Chancellor Greenstein recommended to the Board of Governors that PASSHE should explore the option of combining the operations of some of the state’s universities. The press release states, “While honoring institutional identity, university integration may enable the System to ensure that all of its 14 institutions can sustainably provide their students and their communities with affordable, quality higher education for years to come.” 

A financial review of integration options was approved by the board and will take place this summer. This will examine three potential integrations, including the following:

  • California and Clairon: This integration would seek to stand up a low-cost, high-quality, online undergraduate degree and degree-completion program that is not currently available in Pennsylvania.
  • Edinboro and Slippery Rock: This integration would strengthen and broaden available academic opportunities by aligning two educational programs into one, driving down costs and coordinating enrollment strategies.
  • Lock Haven and Mansfield: This integration could develop non-degree and stackable credentials that meet workforce needs in selected high demand occupations and concentrating on adult students, all in partnership with regional employers. 

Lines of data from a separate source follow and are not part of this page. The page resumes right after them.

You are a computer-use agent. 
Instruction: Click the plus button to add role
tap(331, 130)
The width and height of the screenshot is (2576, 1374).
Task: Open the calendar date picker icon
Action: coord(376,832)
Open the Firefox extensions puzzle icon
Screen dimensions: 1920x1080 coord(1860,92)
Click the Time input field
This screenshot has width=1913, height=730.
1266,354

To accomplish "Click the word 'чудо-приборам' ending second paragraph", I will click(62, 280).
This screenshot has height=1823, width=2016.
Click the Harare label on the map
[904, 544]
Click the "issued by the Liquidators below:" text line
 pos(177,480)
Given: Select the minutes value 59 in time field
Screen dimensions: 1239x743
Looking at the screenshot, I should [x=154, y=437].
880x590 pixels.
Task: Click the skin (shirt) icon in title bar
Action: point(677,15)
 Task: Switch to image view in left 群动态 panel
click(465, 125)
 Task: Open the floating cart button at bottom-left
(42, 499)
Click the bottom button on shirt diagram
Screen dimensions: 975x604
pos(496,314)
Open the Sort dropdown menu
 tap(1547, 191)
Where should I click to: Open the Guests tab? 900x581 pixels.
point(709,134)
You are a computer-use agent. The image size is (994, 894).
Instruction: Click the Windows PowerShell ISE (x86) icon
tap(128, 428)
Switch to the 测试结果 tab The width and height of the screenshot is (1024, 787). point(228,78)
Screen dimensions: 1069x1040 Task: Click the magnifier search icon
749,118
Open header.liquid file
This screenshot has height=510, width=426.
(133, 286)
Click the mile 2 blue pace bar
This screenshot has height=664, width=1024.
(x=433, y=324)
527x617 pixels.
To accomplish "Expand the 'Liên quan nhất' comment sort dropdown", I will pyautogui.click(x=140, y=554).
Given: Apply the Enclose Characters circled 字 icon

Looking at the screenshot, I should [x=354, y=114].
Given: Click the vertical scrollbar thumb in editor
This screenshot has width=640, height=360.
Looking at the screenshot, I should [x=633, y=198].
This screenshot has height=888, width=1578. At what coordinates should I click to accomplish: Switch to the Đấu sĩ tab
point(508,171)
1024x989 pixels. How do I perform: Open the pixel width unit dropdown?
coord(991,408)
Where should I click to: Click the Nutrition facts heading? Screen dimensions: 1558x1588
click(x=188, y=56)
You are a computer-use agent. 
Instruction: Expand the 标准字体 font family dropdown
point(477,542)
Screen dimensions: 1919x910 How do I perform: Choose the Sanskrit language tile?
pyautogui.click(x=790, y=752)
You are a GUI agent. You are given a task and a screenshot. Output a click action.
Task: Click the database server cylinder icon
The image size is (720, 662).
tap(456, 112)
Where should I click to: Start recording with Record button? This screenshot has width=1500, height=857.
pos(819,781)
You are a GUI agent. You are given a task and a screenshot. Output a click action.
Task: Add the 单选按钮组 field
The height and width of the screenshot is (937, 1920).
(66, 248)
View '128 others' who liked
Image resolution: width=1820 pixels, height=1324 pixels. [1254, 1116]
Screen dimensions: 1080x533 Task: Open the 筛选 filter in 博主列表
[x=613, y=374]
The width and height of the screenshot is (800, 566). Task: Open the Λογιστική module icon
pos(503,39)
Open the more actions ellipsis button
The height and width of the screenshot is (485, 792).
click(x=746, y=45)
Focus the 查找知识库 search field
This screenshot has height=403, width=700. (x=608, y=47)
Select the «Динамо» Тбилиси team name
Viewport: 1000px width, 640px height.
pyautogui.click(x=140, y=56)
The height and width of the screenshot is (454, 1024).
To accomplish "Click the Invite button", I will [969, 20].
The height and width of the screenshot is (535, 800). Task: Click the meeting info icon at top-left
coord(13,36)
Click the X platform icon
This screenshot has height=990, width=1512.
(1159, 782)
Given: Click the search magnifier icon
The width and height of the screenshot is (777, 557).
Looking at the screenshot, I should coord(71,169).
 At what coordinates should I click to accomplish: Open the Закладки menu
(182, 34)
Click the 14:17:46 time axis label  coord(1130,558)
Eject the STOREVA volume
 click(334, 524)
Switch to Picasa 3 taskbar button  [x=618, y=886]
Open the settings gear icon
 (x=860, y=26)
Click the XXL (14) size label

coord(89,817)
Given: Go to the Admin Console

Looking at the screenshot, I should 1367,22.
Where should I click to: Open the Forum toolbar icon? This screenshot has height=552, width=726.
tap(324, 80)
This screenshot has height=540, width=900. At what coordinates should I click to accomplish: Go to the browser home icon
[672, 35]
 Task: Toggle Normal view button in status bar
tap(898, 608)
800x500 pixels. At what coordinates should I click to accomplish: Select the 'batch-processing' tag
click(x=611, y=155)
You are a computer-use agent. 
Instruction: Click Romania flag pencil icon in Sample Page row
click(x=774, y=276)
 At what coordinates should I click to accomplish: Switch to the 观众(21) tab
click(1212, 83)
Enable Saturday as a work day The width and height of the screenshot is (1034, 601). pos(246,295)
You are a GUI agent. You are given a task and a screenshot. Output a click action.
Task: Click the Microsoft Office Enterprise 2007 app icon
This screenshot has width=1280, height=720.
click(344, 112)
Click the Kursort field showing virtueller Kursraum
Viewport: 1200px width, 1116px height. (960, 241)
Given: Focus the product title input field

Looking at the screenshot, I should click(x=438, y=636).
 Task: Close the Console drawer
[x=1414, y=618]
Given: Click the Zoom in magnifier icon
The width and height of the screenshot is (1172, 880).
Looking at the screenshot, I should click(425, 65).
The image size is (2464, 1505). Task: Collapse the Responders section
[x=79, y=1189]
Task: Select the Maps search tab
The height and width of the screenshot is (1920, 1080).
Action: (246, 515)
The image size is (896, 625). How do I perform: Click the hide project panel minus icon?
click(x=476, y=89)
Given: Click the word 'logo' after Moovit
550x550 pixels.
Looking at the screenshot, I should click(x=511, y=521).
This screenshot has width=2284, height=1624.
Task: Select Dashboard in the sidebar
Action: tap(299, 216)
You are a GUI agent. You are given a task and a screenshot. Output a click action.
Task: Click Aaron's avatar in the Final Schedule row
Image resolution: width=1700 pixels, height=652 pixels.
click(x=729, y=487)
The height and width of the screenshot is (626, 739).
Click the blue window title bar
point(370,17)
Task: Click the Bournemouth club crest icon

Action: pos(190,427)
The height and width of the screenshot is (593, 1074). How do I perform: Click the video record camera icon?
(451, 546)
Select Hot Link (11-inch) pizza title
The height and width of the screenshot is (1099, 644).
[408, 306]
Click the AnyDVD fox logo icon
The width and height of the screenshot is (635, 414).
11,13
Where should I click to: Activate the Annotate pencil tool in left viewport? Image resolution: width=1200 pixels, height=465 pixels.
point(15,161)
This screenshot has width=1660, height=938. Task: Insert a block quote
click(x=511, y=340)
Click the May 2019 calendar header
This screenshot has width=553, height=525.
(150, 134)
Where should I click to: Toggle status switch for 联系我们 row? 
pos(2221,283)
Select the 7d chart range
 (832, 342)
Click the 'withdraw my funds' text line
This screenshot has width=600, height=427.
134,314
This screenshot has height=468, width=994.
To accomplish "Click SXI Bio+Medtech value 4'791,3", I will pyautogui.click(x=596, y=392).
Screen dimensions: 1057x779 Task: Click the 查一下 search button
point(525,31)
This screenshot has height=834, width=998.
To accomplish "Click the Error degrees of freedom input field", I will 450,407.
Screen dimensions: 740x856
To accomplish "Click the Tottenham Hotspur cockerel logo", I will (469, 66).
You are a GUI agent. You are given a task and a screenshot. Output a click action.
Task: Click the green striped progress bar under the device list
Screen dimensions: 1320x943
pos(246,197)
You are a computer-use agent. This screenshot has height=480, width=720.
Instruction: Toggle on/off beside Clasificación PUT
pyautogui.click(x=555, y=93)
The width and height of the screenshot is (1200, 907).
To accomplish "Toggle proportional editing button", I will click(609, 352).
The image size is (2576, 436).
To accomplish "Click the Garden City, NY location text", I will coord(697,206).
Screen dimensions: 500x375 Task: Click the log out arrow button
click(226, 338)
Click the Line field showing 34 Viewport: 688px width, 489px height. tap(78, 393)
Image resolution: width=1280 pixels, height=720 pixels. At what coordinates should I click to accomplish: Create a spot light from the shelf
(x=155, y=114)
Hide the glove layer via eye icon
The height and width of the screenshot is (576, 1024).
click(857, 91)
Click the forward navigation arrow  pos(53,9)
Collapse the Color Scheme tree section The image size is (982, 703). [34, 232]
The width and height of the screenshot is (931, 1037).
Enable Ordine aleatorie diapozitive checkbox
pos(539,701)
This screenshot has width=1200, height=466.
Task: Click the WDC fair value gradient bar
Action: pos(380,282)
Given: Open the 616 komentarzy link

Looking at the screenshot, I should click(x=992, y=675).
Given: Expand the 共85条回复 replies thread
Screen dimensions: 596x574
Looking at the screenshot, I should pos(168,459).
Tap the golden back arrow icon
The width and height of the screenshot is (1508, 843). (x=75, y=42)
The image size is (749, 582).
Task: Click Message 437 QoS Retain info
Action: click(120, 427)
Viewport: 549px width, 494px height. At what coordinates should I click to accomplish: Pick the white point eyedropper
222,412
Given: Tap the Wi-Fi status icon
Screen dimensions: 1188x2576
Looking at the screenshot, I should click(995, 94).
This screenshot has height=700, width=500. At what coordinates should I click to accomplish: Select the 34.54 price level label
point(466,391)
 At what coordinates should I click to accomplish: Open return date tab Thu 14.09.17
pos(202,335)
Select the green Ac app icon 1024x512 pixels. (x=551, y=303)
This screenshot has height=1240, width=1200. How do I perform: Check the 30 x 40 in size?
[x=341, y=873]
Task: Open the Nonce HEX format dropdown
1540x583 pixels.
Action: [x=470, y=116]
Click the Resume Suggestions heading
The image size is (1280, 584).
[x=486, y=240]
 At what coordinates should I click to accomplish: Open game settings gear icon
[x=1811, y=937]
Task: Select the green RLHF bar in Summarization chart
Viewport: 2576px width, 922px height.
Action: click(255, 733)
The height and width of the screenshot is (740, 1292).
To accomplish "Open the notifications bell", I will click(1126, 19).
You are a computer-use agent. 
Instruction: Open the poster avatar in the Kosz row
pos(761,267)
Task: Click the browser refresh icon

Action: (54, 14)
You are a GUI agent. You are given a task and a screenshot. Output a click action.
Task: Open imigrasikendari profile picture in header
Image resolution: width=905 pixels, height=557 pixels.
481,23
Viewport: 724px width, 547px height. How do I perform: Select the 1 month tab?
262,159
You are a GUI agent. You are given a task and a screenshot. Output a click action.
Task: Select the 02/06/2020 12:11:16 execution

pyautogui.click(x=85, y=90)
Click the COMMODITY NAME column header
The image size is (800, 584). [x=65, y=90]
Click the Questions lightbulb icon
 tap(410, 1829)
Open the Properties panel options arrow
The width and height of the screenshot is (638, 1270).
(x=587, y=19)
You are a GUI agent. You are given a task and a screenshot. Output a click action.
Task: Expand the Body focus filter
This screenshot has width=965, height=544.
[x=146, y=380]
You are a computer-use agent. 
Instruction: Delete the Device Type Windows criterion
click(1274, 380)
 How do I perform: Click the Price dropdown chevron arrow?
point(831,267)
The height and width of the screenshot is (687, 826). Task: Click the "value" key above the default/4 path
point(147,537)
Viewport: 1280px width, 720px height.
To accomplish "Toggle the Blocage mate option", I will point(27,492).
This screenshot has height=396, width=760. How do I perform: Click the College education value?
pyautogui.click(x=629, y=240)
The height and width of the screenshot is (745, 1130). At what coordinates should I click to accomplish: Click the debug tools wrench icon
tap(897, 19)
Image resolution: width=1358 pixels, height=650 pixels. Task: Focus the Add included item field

During this review, the Chancellor will explore the financial impacts of these integrations that operate with the following:

  • A unified leadership team
  • A single faculty and staff
  • A single academic program array
  • A unified enrollment management strategy
  • A unified budget
  • A single reporting line to the Board through the chancellor

Speaking on the review, Board chair Cindy Shapira said, “We are optimistic about what this approach will mean for our three foundational goals of System Redesign – student success, leveraging our scale to achieve cost efficiencies, and restructuring our governance.”